If it is to provide power to 1000 homes, then that means it can provide base load power. Is there any emergence of other industries co-locating around the green energy source that will eventually power parts of Whyalla?

All the mining camps could use this kind of solar power surely.

I am not poo-pooing the idea of getting old cars off the road and having better cars on it but....
While looking at the initial sales pith of Gillard which showed an old car with a few down on their luckers it struck me as OK good idea but how many people that drive heaps of shit can get a loan and meet the payments of the car that they will need to trade the heap in on to qualify. $25,000??? maybe.

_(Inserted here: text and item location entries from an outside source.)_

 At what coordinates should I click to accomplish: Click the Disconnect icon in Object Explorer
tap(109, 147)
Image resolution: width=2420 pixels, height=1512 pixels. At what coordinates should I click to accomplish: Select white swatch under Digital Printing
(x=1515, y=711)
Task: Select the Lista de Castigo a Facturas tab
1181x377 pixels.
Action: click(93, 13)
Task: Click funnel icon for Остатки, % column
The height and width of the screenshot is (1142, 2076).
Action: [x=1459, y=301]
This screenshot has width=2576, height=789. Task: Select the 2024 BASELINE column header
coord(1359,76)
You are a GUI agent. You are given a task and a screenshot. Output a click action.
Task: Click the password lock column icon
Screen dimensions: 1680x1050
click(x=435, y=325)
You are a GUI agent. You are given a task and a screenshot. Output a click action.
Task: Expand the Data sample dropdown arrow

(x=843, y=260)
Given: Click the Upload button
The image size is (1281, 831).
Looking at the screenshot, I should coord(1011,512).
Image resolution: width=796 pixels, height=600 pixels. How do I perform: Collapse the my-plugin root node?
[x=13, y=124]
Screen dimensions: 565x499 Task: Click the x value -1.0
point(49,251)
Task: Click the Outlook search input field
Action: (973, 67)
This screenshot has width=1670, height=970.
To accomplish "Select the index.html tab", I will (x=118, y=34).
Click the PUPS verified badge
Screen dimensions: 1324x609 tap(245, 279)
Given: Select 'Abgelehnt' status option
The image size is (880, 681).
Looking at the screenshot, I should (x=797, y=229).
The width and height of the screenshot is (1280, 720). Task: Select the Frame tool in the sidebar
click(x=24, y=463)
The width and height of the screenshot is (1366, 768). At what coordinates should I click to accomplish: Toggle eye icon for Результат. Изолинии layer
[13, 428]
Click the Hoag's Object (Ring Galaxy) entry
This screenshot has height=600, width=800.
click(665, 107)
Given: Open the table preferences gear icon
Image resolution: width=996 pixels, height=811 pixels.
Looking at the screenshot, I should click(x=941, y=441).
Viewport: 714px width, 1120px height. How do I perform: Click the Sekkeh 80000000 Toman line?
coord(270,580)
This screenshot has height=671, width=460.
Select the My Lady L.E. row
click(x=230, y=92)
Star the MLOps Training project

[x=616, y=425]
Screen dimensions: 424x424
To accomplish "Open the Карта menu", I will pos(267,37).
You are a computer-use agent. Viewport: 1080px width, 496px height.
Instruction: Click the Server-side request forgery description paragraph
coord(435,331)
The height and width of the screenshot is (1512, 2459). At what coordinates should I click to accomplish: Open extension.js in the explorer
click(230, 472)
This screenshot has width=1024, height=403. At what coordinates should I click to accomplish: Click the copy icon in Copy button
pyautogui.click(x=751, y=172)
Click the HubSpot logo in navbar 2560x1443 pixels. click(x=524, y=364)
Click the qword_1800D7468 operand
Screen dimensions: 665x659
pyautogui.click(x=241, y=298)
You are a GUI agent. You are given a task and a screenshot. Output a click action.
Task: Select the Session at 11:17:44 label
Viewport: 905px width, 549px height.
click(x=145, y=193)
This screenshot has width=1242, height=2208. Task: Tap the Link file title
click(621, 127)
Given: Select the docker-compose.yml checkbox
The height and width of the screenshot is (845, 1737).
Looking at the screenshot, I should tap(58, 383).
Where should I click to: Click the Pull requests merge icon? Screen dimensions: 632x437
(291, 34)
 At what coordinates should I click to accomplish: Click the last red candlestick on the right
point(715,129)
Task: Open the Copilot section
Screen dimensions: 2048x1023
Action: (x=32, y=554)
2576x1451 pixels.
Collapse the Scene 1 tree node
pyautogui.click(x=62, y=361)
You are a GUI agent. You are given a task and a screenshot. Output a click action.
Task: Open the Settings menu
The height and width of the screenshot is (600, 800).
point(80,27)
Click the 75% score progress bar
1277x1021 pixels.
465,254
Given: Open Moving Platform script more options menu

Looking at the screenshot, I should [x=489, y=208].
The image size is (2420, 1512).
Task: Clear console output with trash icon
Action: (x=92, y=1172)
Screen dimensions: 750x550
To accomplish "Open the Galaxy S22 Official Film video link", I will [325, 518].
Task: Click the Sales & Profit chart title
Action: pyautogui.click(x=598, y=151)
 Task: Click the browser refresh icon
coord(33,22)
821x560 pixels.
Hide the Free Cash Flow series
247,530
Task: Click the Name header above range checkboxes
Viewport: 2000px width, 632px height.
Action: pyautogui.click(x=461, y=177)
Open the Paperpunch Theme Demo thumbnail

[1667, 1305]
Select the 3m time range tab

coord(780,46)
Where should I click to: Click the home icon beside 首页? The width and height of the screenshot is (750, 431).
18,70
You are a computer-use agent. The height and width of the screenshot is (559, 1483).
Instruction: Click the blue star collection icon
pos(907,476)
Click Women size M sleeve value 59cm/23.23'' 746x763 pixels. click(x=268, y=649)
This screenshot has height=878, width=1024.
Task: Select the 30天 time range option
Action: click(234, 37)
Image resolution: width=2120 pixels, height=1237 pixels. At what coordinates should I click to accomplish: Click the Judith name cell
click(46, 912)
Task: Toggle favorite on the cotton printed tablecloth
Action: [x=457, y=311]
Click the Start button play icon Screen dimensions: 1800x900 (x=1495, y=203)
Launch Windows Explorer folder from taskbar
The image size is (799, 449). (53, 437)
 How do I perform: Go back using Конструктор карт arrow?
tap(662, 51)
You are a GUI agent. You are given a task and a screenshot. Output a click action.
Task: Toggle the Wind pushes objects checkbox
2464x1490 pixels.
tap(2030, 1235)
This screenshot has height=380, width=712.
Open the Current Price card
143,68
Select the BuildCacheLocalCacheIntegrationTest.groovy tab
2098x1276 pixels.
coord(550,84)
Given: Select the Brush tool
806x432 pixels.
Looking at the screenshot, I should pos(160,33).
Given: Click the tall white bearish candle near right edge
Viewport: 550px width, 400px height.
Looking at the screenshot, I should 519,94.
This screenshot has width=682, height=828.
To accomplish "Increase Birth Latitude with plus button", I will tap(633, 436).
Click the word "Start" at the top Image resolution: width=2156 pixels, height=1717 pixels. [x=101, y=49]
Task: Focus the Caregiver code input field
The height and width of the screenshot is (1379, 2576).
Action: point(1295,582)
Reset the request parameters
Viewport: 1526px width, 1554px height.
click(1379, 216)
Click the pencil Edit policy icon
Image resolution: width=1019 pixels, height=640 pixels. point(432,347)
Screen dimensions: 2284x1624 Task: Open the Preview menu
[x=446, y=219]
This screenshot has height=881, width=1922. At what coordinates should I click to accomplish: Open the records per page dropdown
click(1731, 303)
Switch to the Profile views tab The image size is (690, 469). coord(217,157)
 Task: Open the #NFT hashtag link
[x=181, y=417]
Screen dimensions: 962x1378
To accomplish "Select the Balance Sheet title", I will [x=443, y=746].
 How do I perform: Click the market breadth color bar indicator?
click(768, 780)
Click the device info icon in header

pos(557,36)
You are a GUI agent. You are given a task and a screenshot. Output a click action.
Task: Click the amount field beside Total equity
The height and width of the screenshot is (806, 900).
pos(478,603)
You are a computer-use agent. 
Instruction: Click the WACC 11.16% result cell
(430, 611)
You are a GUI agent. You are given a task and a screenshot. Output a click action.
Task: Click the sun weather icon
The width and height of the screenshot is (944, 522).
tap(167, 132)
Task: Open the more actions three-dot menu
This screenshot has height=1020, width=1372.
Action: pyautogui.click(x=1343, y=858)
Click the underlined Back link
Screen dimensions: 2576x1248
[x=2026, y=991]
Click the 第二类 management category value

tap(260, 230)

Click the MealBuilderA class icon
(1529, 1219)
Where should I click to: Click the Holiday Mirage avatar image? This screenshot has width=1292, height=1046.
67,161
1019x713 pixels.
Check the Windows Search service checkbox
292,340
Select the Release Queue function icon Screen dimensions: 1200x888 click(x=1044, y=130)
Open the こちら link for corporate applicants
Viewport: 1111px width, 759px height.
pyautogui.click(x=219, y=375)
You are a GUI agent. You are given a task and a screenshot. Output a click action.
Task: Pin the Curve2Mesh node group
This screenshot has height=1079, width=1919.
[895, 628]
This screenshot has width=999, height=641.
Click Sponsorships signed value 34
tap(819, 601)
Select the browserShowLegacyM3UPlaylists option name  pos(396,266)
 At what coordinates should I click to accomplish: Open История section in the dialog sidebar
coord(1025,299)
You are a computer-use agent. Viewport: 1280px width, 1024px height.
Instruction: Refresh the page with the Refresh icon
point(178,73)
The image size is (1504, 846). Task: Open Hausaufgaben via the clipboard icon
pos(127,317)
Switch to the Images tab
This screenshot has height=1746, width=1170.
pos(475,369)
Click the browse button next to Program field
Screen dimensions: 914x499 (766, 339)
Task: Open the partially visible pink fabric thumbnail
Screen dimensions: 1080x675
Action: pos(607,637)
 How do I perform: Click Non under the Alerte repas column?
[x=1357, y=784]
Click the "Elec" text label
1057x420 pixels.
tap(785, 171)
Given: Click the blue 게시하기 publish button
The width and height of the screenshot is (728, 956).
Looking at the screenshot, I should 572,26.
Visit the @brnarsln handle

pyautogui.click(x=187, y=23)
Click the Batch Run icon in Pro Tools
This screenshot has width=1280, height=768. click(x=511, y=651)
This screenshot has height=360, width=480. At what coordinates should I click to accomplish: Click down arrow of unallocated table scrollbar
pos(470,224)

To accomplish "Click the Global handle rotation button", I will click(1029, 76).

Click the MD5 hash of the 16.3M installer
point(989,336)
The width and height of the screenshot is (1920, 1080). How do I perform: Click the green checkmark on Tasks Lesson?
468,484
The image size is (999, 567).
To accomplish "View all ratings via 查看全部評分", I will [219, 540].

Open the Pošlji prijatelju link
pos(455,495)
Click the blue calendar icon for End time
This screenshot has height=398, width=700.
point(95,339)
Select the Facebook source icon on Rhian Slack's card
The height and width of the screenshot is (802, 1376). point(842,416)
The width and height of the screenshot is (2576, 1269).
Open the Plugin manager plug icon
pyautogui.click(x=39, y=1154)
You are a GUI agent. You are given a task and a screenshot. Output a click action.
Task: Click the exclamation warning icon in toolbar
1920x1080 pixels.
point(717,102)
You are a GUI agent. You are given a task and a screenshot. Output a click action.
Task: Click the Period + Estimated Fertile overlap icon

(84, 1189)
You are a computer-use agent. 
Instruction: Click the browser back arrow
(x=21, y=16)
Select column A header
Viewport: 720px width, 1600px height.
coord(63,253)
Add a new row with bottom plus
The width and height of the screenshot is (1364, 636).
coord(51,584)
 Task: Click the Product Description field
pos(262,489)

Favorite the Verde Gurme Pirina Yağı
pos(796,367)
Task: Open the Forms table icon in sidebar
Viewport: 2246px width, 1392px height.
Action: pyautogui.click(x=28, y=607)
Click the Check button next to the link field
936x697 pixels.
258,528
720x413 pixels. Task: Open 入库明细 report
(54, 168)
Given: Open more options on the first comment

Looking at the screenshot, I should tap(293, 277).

I can't answer your questions Gary.
All my sources, the ones that have inside info, think the desal plant is a wonderful idea and we don't talk about it anymore by agreement.
Its strange.

I believe they are 2 separate entities cos the desal will be, I believe, partly wind powered and the site is tens of kms out of Whyalla whereas this power station is right on the edge of the town, a Saturday arvo's bike ride out to the site for this bloke when he was a young un.
There is always talk about industries locating in or out of Whyalla for many reasons mostly just fantasy and hype either way.

Sorry.

I went to the Home Show yesterday. Solar power was clearly the business with the most stall holders. They had their own section and were then scattered through out with the other stalls. Unfortunately the people were making wild and untruthful estimations of what amount of power was going to be created from the units and even wilder figures of what amount of money is going to be generated by selling power back to the grid.
I can see that the industry will have problems with honesty.